Il punto focale della questione sul quale in questa sede si vuole riflettere va oltre le mille polemiche moraliste e conservatrici. Una donna come può essere guidata nel compiere questa scelta e come deve rapportarsi se mai dovesse trovarsi dinnanzi a questa situazione? Non bisogna sentirsi giudicate, ognuna ha le proprie ragioni e qualunque esse siano non devono essere considerate futili o superficiali. L’importante, qualunque cosa si scelga è che si è sicure: sia se si deciderà di portarla avanti sia di interromperla. Solo la sicurezza infatti permetterà alla donna di continuare a vivere la propria vita, a seconda della scelta che compirà, in modo sereno senza rimpianti nè rimorsi. Non bisogna agire istintivamente, infatti si ha fino a 12 settimane di tempo per fare l’IGV (interruzione di gravidanza volontaria).

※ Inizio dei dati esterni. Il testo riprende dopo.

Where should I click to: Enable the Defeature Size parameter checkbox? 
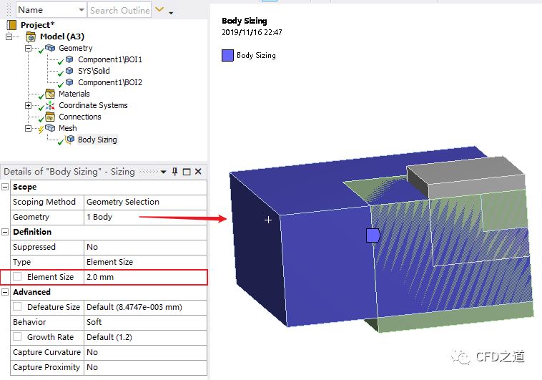coord(17,307)
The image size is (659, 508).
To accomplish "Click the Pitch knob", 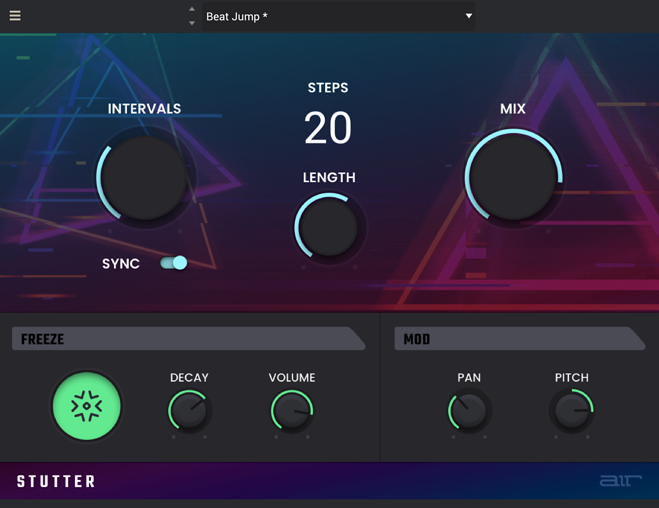I will click(x=572, y=410).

L’aborto è stato reso lecito in Italia, dalla Legge n.194/1978, purchè la pratica sia effettuata entro i 90 giorni dal concepimento; dopo i 90 giorni infatti è possibile farlo non su volontà esclusiva della donna, ma solo in tassative situazioni previste dalla legge ossia per fini terapeutici quando cioè il feto è malato ed è fortemente messa a rischio la salute della donna se dovesse proseguire la gestazione. Il mondo femminile da sempre si divide: abortire è pari all’essere considerato un omicidio? Si sta decidendo per una vita altrui, vita che, sarà quella del proprio figlio? La donna è quell’essere vivente che è stata dotata della capacità di far crescere dentro di sé una vita, ma è pur vero che questa non la giustifica sempre e comunque nel decidere su questa vita. Non è semplice affrontare l’argomento né prendere una netta posizione a riguardo poiché sono implicati fin troppi fattori che agiscono sulla decisione finale: se abortire consapevolmente per interrompere una gravidanza indesiderata può essere considerato un omicidio , allora anche assumere la pillola del giorno dopo puo’ esserlo. Mentre nell’aborto per via ambulatoriale e farmacologico si ha la piena consapevolezza dell’esistenza della gravidanza ed il processo fecondativo è già esaurito, nel caso della pillola del giorno dopo il processo è molto più immediato, deve essere realizzato il giorno dopo che sia avvenuto il rapporto sessuale imputato come rischioso e per il quale si ha solo un dubbio di una probabile gravidanza. Allora dunque, è solo un fattore che dipende dalla consapevolezza del fatto? Se la gravidanza già è conclamata è omicidio, se c’è invece solo un forte sospetto, “assumo la pillola subito, non è omicidio perché magari non ero incinta”. Sembrerebbe più un celarsi dietro una finta inconsapevolezza per lavarsene le mani insomma e rimanere con la coscienza pulita. Alla fine, il concetto di fondo è sempre quello: abortire dopo un mese o assumere la pillola abortiva del giorno dopo non hanno entrambi i metodi lo stesso fine? Bloccare una gravidanza indesiderata e dunque desiderare che, sia se esiste o non esiste, voler stroncare ciò (se può essere definito “ciò” visto che si sta parlando di un seme fecondato che potrebbe diventare una vita) che si sta formando dentro di sé, per quanto possano essere giustificabile e valide le motivazione che spingono a compiere questo gesto.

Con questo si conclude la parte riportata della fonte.